## EXERCISE:
Look through the data below for the line with "Choose Strawberry under Kid Fruity Waffle" and the line with "The height and", then transcribe exactly from the first through the second, leaving out all pictures.

Top of SUPPLIED RECORDS

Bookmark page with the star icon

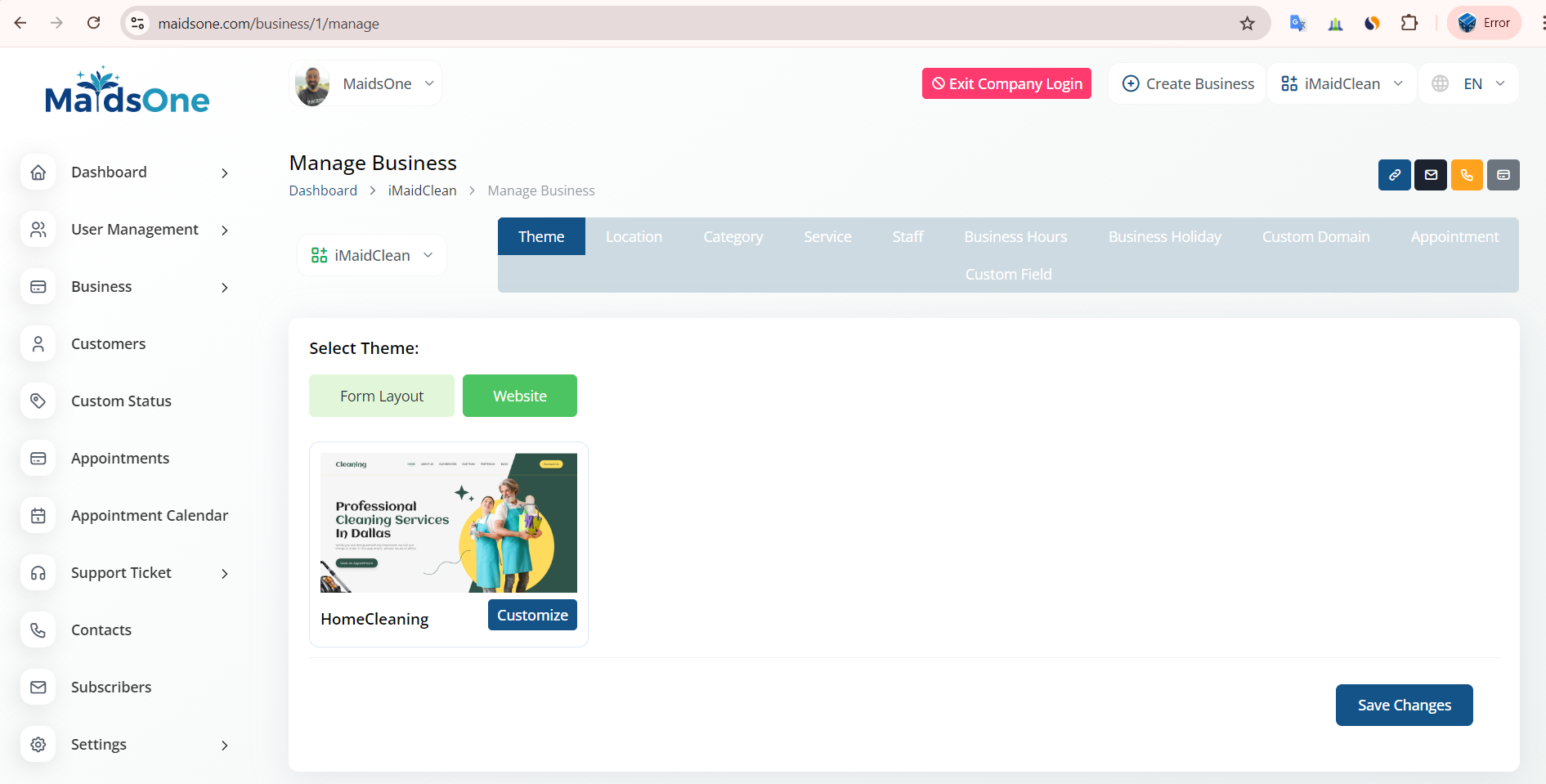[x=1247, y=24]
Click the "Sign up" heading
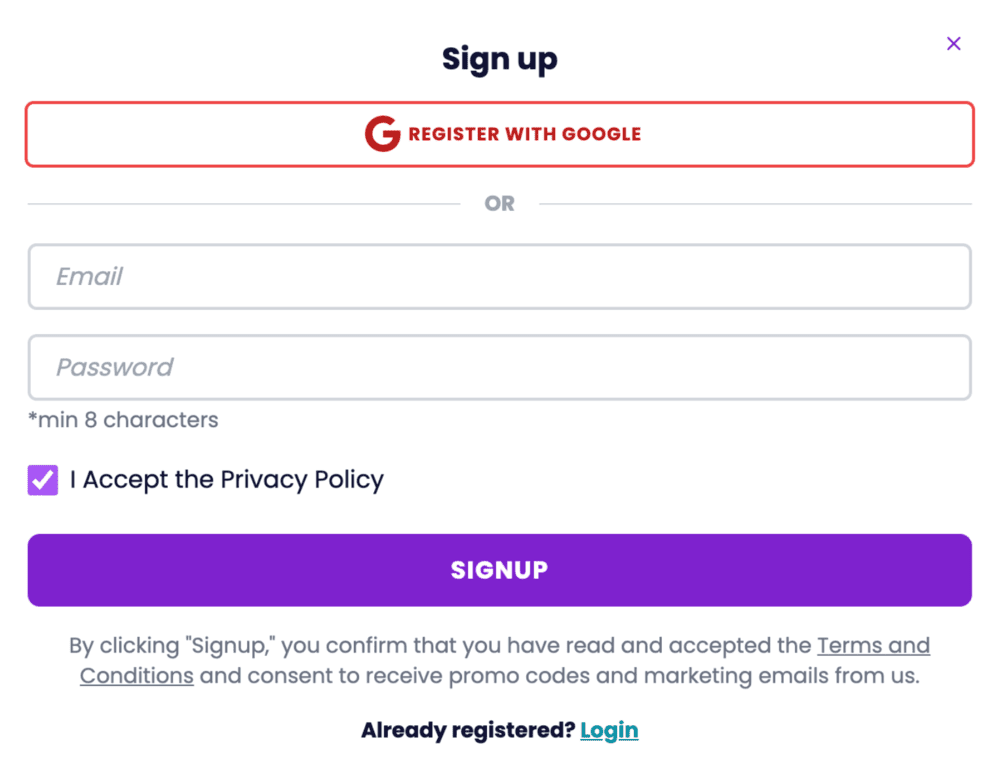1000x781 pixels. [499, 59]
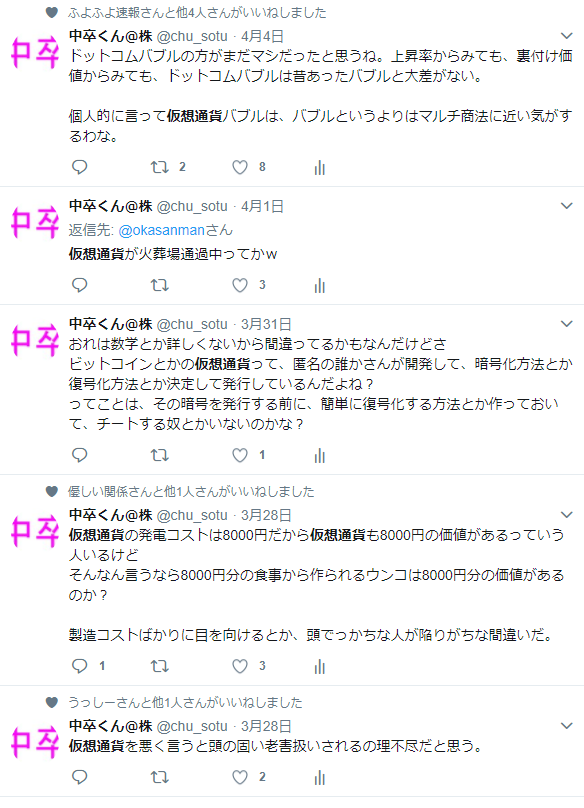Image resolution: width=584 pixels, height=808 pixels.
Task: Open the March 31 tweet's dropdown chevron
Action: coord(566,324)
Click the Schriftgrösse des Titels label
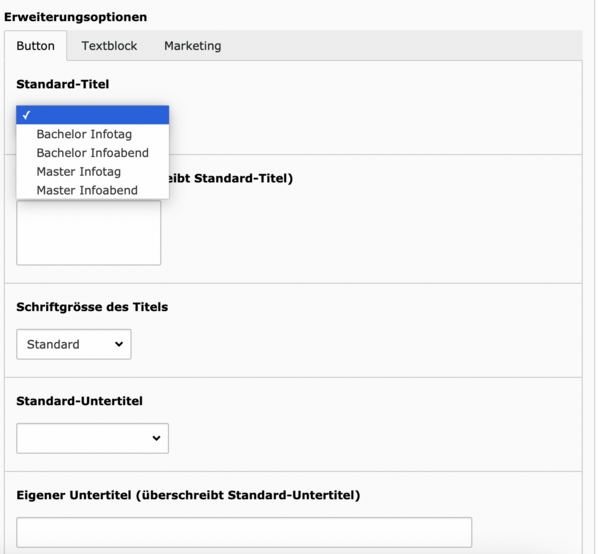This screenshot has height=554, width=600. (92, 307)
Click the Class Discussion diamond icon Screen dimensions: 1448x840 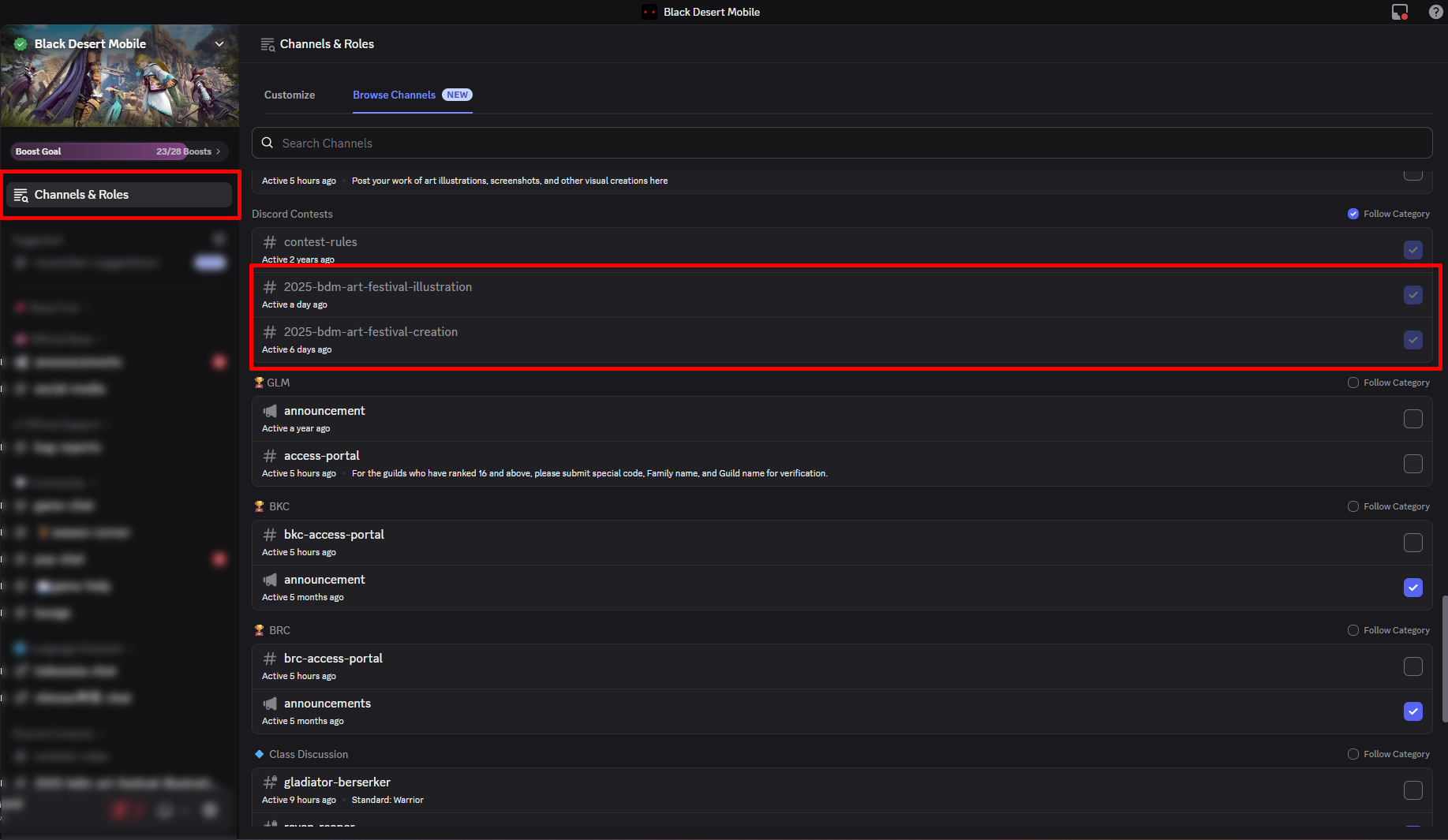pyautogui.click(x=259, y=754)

Bottom of SUPPLIED RECORDS
Top of SUPPLIED RECORDS

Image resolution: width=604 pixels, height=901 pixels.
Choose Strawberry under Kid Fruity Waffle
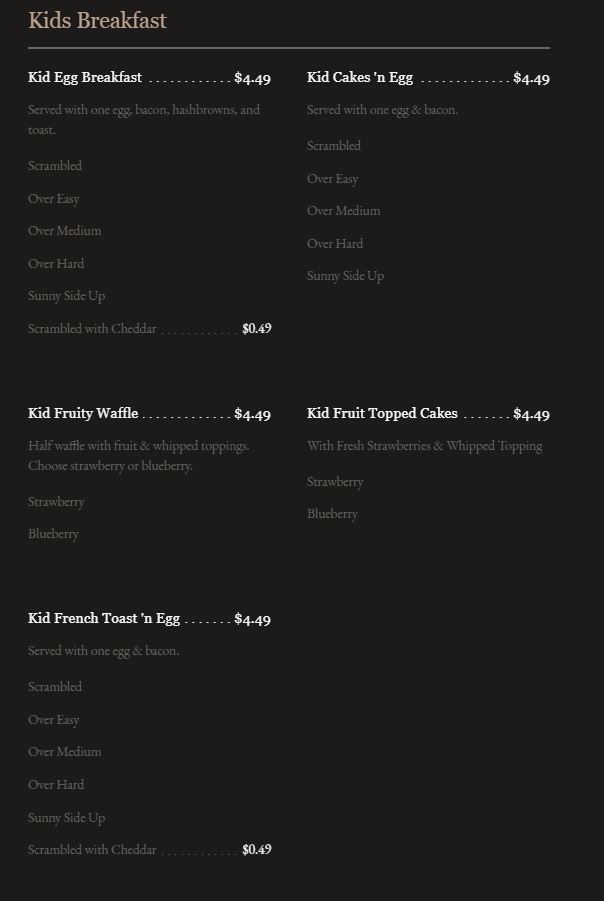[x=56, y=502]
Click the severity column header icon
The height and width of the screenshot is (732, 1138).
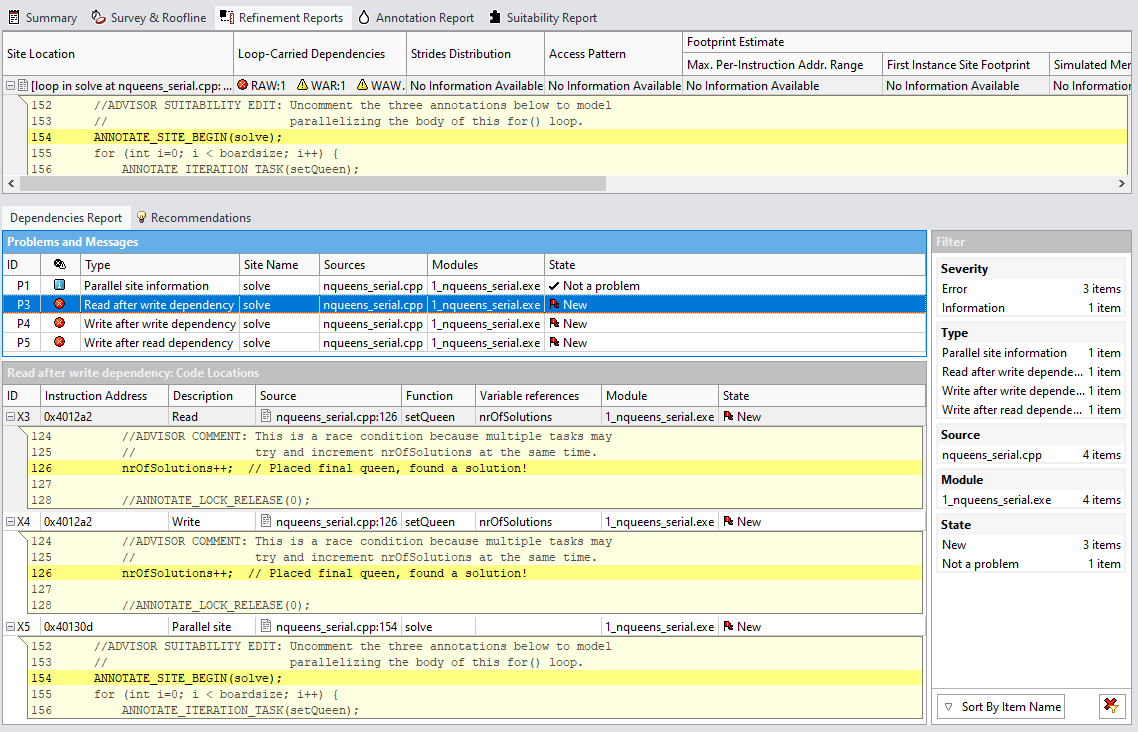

Bottom of SUPPLIED RECORDS

## WRITTEN RESPONSE:
Choose Strawberry under Kid Fruity Waffle
[x=56, y=502]
Click the severity column header icon
The height and width of the screenshot is (732, 1138).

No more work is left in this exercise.